1925 Phospholipid bilayers will spontaneously form in water.

Question 32

3 movements of lipids in the membrane

Answer 32

Transverse diffusion (flip-flop between leaflets), rotation, lateral diffusion.

Question 33

Cholesterol on membrane fluidity

Answer 33

Pretty even distribution between leaflets. Increases rigidity at warmer temps by preventing movement, and increases fluidity at smaller temps due to its bumpy shape preventing tight packing.

Question 34

Characteristics of membrane carbohydrates

Answer 34

Always attached, and always face AWAY from the cytoplasm, important in: - cell to cell interactions - Sorting of proteins

Question 35

N-linked glycoproteins

Answer 35

Asparagine

Question 36

O-linked glycoproteins

Answer 36

Serine or threonine

Question 37

Glycoproteins determine cell type

Answer 37

O - absence. A - GalNAc.

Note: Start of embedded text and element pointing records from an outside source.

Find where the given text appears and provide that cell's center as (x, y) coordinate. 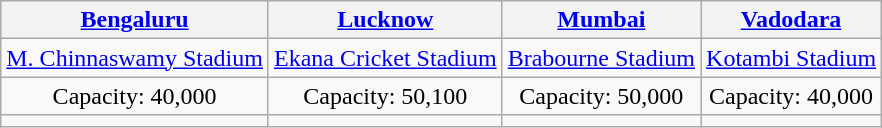
Vadodara (792, 20)
Kotambi Stadium (792, 58)
Brabourne Stadium (601, 58)
M. Chinnaswamy Stadium (135, 58)
Ekana Cricket Stadium (385, 58)
Mumbai (601, 20)
Capacity: 50,100 (385, 96)
Capacity: 50,000 (601, 96)
Bengaluru (135, 20)
Lucknow (385, 20)
Provide the (x, y) coordinate of the cell's center where the given text is located.  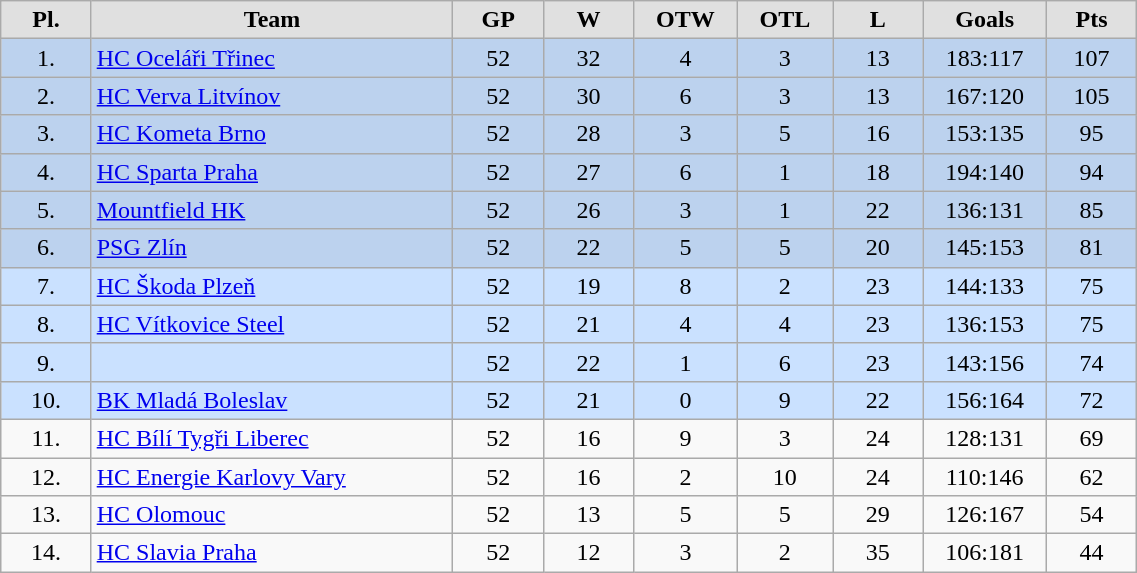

B - Gal.

Question 38

Integral membrane proteins

Answer 38

Asymmetric shape, amphipathic, α-helix. Use nonpolar amino acids to penetrate the membrane.

Question 39

Peripheral membrane proteins

Answer 39

Electrostatic bonds and hydrogen bonds to connect to integral membrane proteins. Dynamic and asymmetrical distribution.

Question 40

Lipid anchored membrane proteins

Answer 40

GPI - always facing away form the cytoplasm, attach directly to a polar head. Others attach directly to the lipid itself.

Question 41

GPI

Answer 41

Glyco-Phosphatidyl Inositol

Question 42

Larry Frye and Michael Edidin

Answer 42

Cultured mice/human cells, formed hybrid by virus-induced fusion, labelled proteins with specific fluorescent antibodies, begin to mix in 5 mins, completely mixed in 40 mins.

Question 43

Fluorescence Recover After Photobleaching

Answer 43

To study membrane protein fluidity. Membrane molecules labeled with a fluorescent dye, laser beam bleaches an area of the surface. Fluorescent molecules slowly diffuse into the bleached area as lipids move laterally.

Question 44

Restriction of movement (A-F)

Answer 44

- Random diffusion - Immobilised by underlying membrane skeleton - Interaction with motor proteins - Restricted by other integral proteins - Restricted by protein fences in the membrane skeleton - Restrained by extracellular materials

Question 45

4 features of lipid rafts

Answer 45

Tightly packed, sphingolipids, cholesterol, receptor proteins bind external chemical signal to move rafts.

Question 46

Globular proteins vs fibrous proteins

Answer 46

Compact globs, most proteins in the cell with several domains. Remain elongated, small specific group such as collagen as keratins that weave together structural uses no enzyme activity.